##### Input material #####

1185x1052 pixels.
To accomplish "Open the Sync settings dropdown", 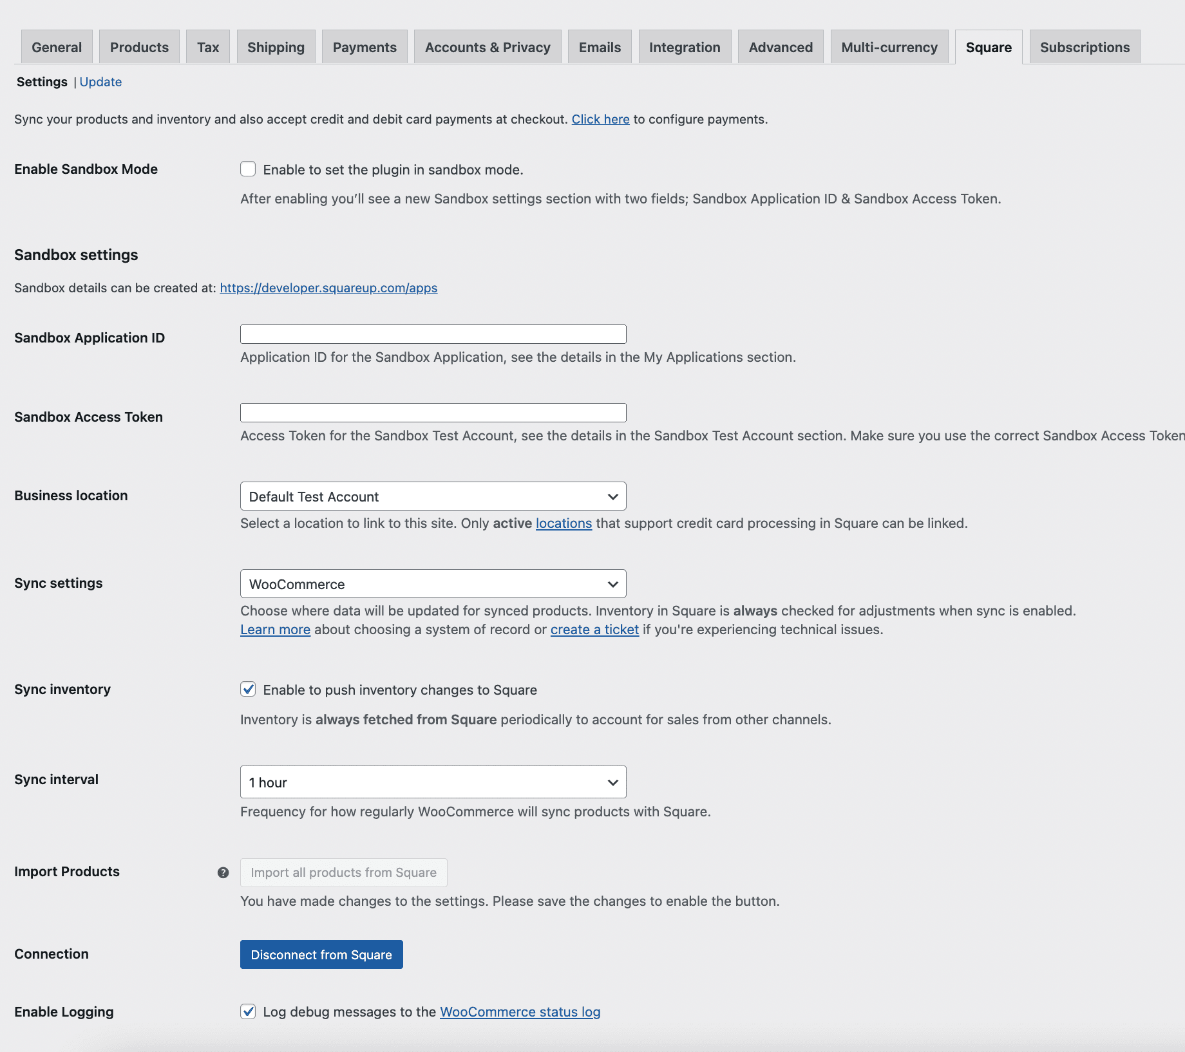I will 432,583.
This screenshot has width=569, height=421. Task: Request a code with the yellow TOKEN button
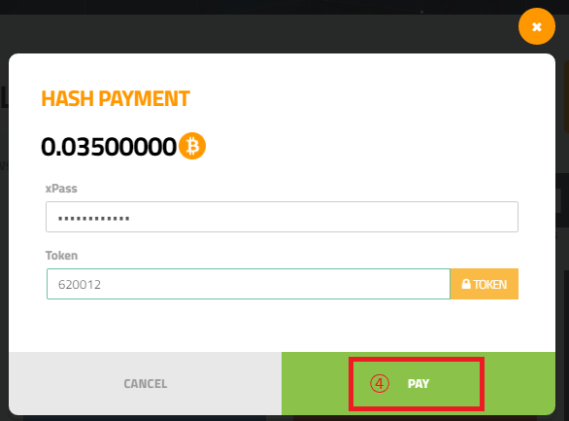(x=485, y=284)
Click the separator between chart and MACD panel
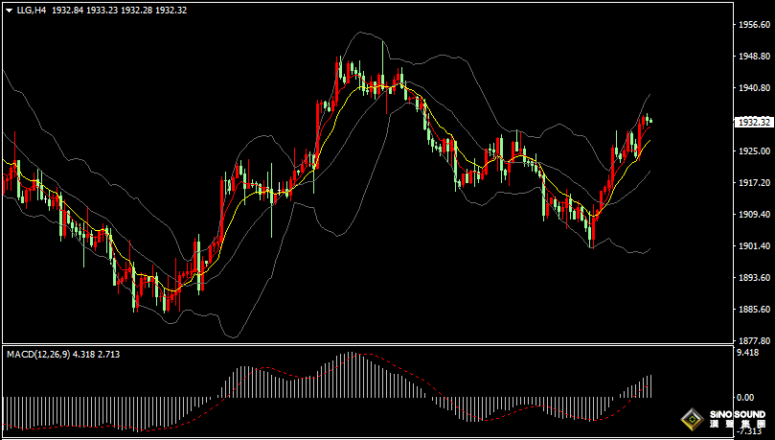The width and height of the screenshot is (775, 440). (364, 345)
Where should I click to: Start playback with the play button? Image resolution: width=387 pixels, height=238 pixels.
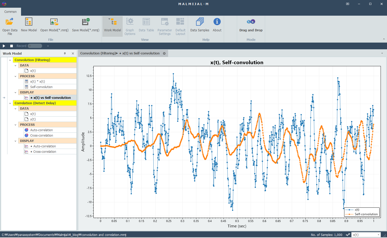coord(4,46)
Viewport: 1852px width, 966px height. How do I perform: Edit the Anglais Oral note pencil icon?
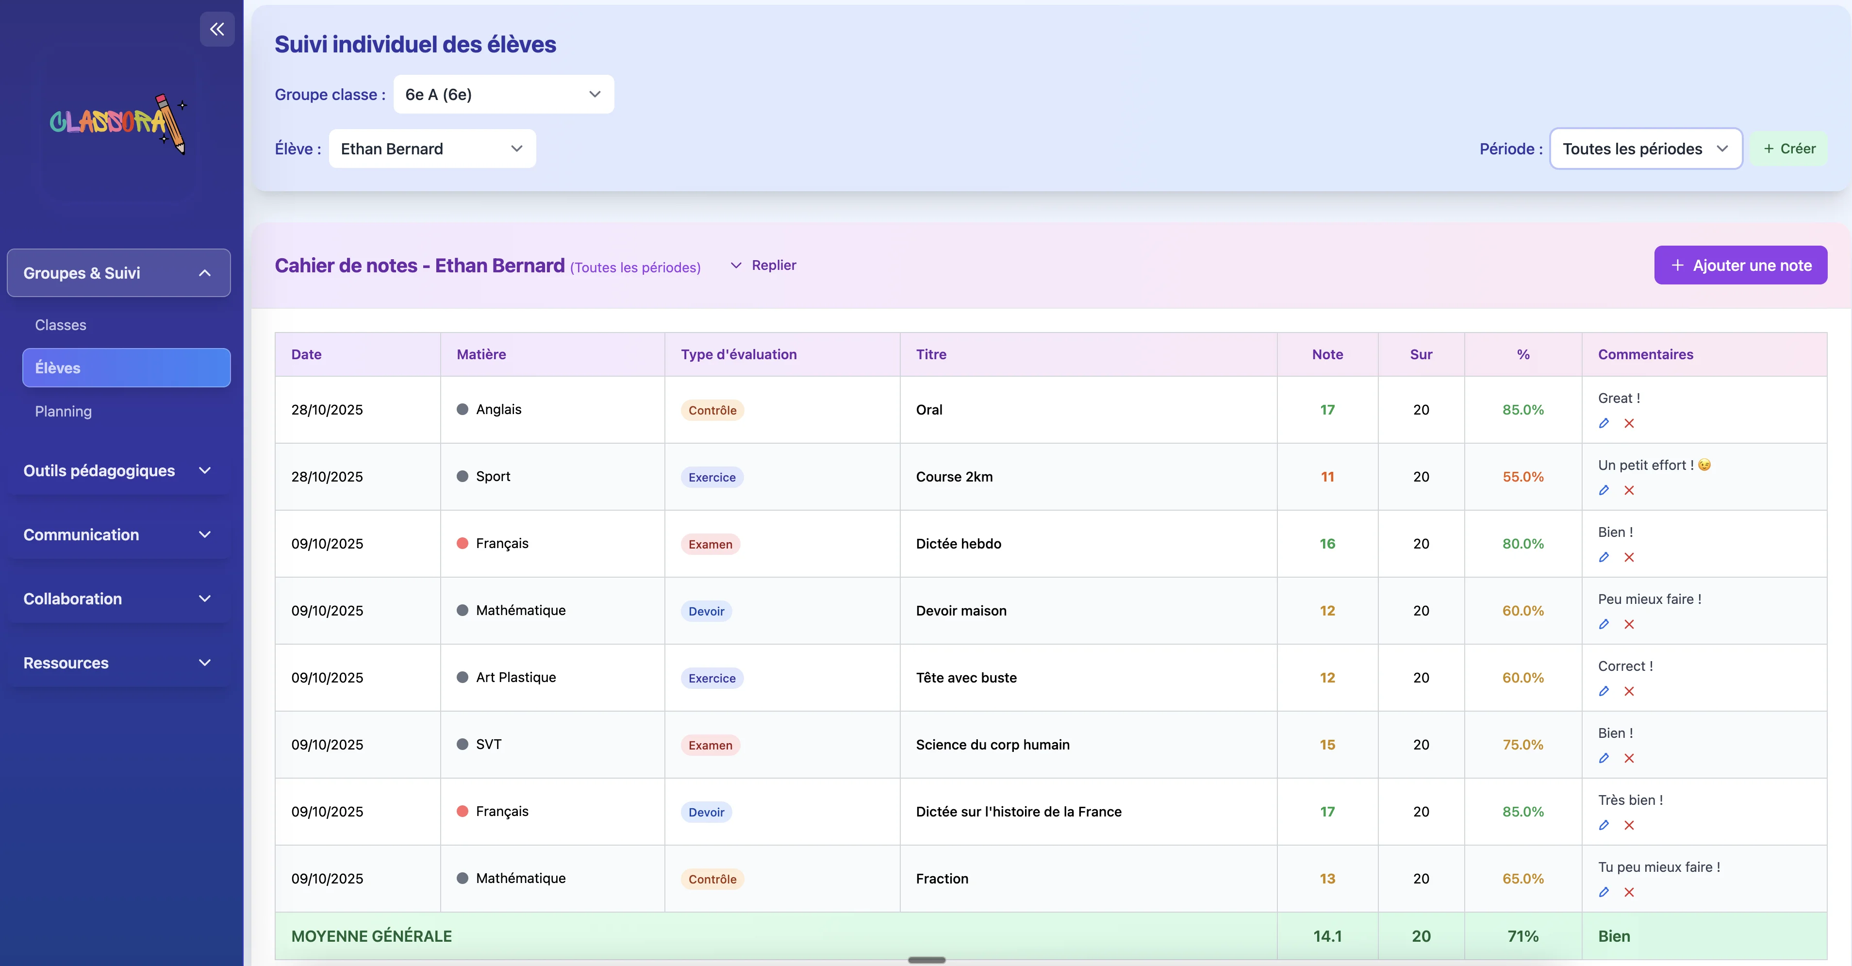tap(1604, 423)
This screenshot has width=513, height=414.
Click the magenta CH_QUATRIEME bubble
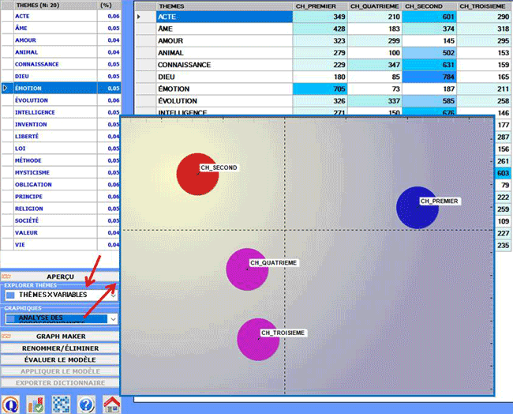[x=247, y=269]
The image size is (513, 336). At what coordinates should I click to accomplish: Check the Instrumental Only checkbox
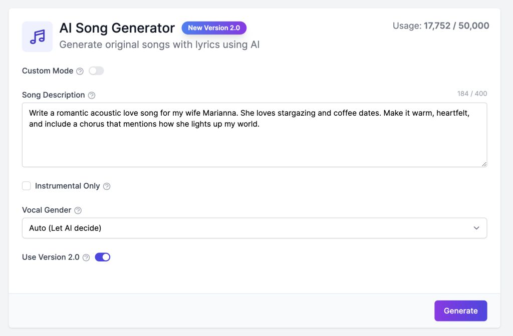27,186
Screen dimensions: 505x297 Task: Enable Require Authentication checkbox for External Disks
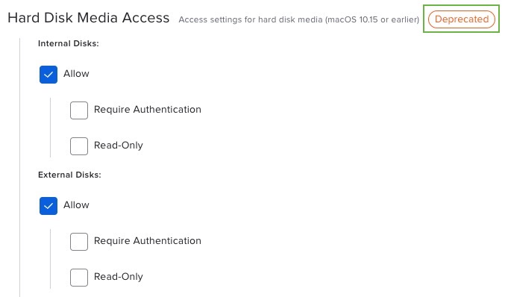coord(79,242)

#####

Given task:
Copy out the lines above word for word, from the line containing "The image size" through the end of the records. Omit the pictures.

Output below:
The image size is (513, 336). At what coordinates should I click to accomplish: Check the Instrumental Only checkbox
27,186
Screen dimensions: 505x297 Task: Enable Require Authentication checkbox for External Disks
coord(79,242)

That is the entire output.